[Extracted data entries]
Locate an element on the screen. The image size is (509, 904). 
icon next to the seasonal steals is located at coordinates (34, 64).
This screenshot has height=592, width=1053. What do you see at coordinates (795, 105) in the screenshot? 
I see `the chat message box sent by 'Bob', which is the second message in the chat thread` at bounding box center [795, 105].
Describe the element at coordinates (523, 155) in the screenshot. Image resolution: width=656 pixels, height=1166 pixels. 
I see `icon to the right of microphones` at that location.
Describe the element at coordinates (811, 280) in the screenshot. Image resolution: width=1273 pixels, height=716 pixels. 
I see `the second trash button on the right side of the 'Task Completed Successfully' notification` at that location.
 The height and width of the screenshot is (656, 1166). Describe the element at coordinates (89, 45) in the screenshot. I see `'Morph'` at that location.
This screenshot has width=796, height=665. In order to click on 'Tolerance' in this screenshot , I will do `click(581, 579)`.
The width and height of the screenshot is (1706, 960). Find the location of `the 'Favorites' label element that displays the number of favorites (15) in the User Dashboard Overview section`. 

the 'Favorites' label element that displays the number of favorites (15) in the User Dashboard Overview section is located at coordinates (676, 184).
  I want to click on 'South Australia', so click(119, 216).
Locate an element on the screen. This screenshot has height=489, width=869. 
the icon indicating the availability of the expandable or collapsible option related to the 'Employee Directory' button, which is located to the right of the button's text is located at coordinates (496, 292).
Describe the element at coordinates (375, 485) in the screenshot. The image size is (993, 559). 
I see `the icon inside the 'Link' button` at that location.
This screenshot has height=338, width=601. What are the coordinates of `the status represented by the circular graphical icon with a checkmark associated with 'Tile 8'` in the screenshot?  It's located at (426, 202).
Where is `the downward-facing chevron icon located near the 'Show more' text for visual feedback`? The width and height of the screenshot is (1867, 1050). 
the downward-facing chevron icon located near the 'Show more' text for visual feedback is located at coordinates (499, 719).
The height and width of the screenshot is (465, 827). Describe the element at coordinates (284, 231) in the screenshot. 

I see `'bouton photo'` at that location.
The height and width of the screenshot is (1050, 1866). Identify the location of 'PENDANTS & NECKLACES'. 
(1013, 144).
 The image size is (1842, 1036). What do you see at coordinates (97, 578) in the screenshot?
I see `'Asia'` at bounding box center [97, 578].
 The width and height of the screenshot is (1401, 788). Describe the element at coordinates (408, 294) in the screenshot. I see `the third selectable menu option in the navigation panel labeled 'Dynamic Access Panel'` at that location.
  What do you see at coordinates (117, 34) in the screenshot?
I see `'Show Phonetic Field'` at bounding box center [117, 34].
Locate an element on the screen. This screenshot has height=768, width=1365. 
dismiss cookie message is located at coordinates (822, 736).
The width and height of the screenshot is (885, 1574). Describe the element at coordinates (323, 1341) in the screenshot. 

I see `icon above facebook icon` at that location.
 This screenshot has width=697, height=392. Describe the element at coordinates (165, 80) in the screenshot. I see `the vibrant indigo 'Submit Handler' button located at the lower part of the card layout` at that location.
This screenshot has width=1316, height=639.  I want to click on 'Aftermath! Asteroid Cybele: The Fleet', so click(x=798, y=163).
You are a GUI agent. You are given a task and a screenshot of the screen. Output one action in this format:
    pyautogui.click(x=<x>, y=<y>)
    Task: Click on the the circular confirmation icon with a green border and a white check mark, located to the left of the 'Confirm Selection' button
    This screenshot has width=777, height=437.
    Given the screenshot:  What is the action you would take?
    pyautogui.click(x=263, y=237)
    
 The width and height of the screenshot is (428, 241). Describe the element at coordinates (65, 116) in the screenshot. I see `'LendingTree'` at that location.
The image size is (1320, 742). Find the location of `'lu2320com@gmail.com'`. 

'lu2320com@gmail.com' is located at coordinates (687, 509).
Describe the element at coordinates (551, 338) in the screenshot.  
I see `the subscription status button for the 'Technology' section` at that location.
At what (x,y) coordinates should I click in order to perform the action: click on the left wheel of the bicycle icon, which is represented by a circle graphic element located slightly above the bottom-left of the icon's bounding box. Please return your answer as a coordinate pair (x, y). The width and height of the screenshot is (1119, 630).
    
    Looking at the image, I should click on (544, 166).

■ **Task to carry out**
Replace "Identify the location of" with "Find the position of" in the lines from the one containing "The height and width of the screenshot is (1050, 1866)." to the one containing "This screenshot has width=1316, height=639.". Leave everything else unchanged, and give back only those lines.

■ **Reply**
The height and width of the screenshot is (1050, 1866). Find the position of 'PENDANTS & NECKLACES'. 
(1013, 144).
 The image size is (1842, 1036). What do you see at coordinates (97, 578) in the screenshot?
I see `'Asia'` at bounding box center [97, 578].
 The width and height of the screenshot is (1401, 788). Describe the element at coordinates (408, 294) in the screenshot. I see `the third selectable menu option in the navigation panel labeled 'Dynamic Access Panel'` at that location.
  What do you see at coordinates (117, 34) in the screenshot?
I see `'Show Phonetic Field'` at bounding box center [117, 34].
Locate an element on the screen. This screenshot has height=768, width=1365. 
dismiss cookie message is located at coordinates (822, 736).
The width and height of the screenshot is (885, 1574). Describe the element at coordinates (323, 1341) in the screenshot. 

I see `icon above facebook icon` at that location.
 This screenshot has width=697, height=392. Describe the element at coordinates (165, 80) in the screenshot. I see `the vibrant indigo 'Submit Handler' button located at the lower part of the card layout` at that location.
This screenshot has width=1316, height=639.  I want to click on 'Aftermath! Asteroid Cybele: The Fleet', so click(x=798, y=163).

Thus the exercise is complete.